In your code, or your CI
# Validate logged outputs against your schema typemorph validate schema.ts responses.jsonl # Bootstrap a schema from known-good responses typemorph validate --infer good-responses.jsonl --out schema.ts # In CI — advisory PR comment, fails the job if outputs drift typemorph validate schema.ts fixtures/llm-outputs.jsonl --format github
Why local matters here
LLM outputs often contain your users’ data — prompts, PII, proprietary content. Most online “validators” upload it to a server. TypeMorph runs entirely in your browser tab, or in your own CI runner. No upload. No API key. No retention. Nothing to leak.
Honest limits
TypeMorph validates structure: types, required fields, nulls, shapes — and flags enum/format drift as warnings (it never hard-fails an unknown value). It’s a fast safety net and a great starting point, not a replacement for the real Zod schema you own. Inference from samples can’t know every valid value, so treat it as advisory: a signal in your PR, not a gate you blindly trust.
FAQ
Does my data get uploaded?
No. Validation runs locally — in your browser or your CI runner. No server, no API keys, no retention.

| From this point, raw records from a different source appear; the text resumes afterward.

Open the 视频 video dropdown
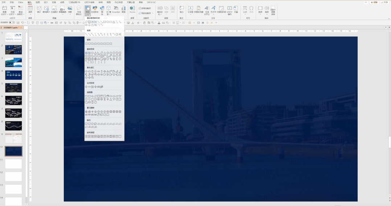tap(260, 10)
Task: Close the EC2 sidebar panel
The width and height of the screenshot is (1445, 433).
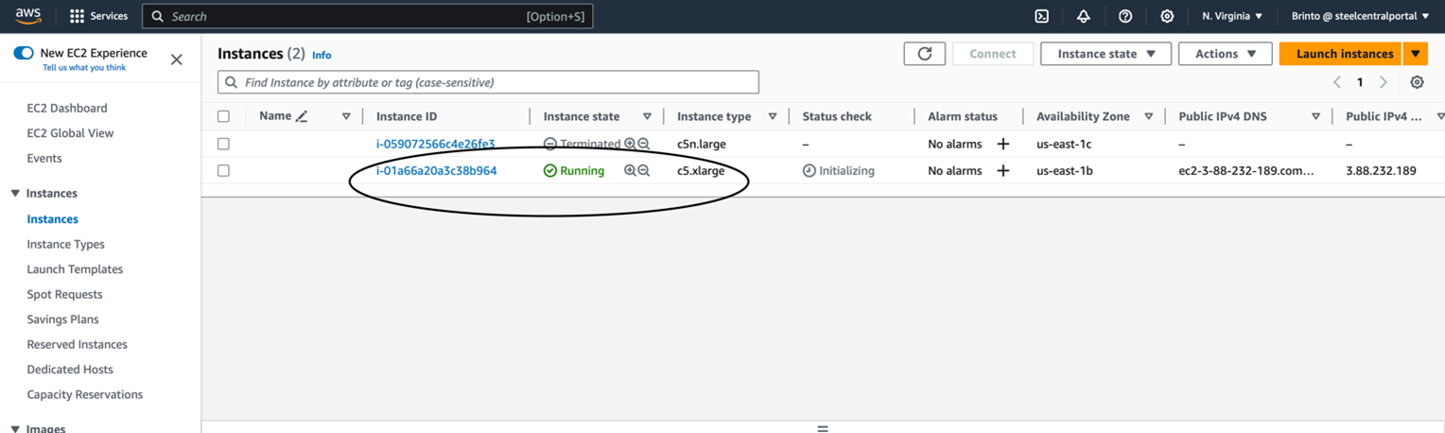Action: [x=176, y=60]
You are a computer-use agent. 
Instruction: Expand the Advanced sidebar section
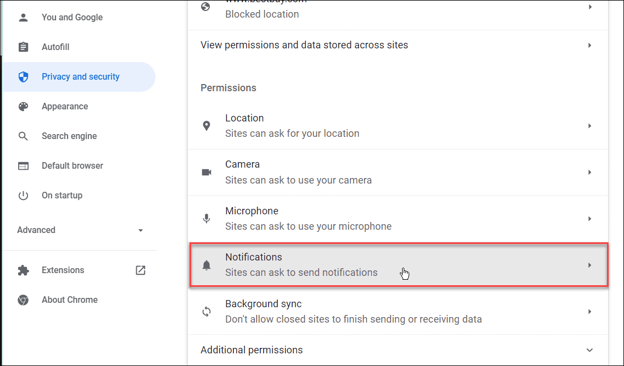pyautogui.click(x=80, y=230)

Is this a production validator?
It's structural and advisory. Use it to catch drift fast and to scaffold the Zod schema you then own and refine — not as a gate you blindly trust.
Which providers does it work with?
Any that return JSON — OpenAI structured outputs, Anthropic tool use, Vercel AI generateObject, MCP tools, or raw responses.
Is it free?
The web validator and the `typemorph validate` CLI are free. Batch/folder mode, saved schema libraries, and CI history are Pro.